### EXERCISE PROMPT:
When the line containing "Coastal (459, 1879)" is found in the data below, copy it and each line after it through the line containing "[Pinterest] (241, 686)", exactly and with no others.

[Opening INPUT MATERIAL section]

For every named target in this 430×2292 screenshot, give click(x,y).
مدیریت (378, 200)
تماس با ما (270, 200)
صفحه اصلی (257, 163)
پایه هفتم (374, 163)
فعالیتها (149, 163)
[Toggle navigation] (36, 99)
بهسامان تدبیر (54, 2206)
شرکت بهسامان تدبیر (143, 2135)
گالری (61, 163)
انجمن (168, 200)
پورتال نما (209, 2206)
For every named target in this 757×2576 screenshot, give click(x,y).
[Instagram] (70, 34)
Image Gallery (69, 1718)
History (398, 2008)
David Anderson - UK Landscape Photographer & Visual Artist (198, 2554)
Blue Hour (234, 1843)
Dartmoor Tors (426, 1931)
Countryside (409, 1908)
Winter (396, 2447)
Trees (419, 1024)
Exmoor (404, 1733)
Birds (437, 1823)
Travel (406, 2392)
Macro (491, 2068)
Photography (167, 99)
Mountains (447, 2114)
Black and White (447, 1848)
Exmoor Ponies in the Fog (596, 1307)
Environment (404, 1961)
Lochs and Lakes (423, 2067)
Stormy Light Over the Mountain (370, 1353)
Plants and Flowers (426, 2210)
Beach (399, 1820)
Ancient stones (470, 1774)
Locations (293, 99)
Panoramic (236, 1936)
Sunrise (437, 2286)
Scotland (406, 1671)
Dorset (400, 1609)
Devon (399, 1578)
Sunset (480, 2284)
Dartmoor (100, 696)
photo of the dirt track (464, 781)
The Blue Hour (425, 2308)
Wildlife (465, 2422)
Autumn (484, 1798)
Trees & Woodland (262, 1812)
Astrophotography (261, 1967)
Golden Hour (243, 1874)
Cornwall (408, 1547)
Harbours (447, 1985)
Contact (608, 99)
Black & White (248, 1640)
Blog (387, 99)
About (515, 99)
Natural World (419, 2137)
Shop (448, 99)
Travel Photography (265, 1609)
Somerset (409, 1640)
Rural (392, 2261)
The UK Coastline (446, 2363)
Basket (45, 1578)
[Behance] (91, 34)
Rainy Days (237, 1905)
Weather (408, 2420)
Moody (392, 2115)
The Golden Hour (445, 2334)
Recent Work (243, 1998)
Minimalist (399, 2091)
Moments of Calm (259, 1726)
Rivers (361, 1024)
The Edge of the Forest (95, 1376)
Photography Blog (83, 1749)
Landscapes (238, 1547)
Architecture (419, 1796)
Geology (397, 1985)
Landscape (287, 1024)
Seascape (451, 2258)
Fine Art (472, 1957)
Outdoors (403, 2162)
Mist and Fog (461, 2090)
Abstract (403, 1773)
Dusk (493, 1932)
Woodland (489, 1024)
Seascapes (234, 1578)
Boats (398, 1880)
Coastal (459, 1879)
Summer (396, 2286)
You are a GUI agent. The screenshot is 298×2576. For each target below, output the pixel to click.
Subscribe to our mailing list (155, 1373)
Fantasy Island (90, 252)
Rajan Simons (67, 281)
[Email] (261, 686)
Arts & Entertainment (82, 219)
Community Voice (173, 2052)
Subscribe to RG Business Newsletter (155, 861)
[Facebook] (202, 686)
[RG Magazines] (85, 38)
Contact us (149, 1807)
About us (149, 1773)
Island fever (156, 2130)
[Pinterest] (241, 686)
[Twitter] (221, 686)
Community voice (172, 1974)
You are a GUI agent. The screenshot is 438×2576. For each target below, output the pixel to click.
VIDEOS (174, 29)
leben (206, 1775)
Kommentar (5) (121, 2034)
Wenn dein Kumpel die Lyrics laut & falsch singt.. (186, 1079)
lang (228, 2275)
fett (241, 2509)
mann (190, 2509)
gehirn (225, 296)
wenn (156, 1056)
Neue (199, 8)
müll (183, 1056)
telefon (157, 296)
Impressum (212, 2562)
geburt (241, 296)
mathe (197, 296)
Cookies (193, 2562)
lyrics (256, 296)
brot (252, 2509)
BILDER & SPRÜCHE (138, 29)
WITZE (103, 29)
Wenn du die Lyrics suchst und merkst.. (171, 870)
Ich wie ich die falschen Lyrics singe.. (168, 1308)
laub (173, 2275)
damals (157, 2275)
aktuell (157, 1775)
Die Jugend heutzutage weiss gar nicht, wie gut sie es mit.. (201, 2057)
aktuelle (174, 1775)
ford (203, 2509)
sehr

[Closing INPUT MATERIAL section]

### EXERCISE RESPONSE:
Coastal (459, 1879)
Summer (396, 2286)
You are a GUI agent. The screenshot is 298×2576. For each target below, output the pixel to click.
Subscribe to our mailing list (155, 1373)
Fantasy Island (90, 252)
Rajan Simons (67, 281)
[Email] (261, 686)
Arts & Entertainment (82, 219)
Community Voice (173, 2052)
Subscribe to RG Business Newsletter (155, 861)
[Facebook] (202, 686)
[RG Magazines] (85, 38)
Contact us (149, 1807)
About us (149, 1773)
Island fever (156, 2130)
[Pinterest] (241, 686)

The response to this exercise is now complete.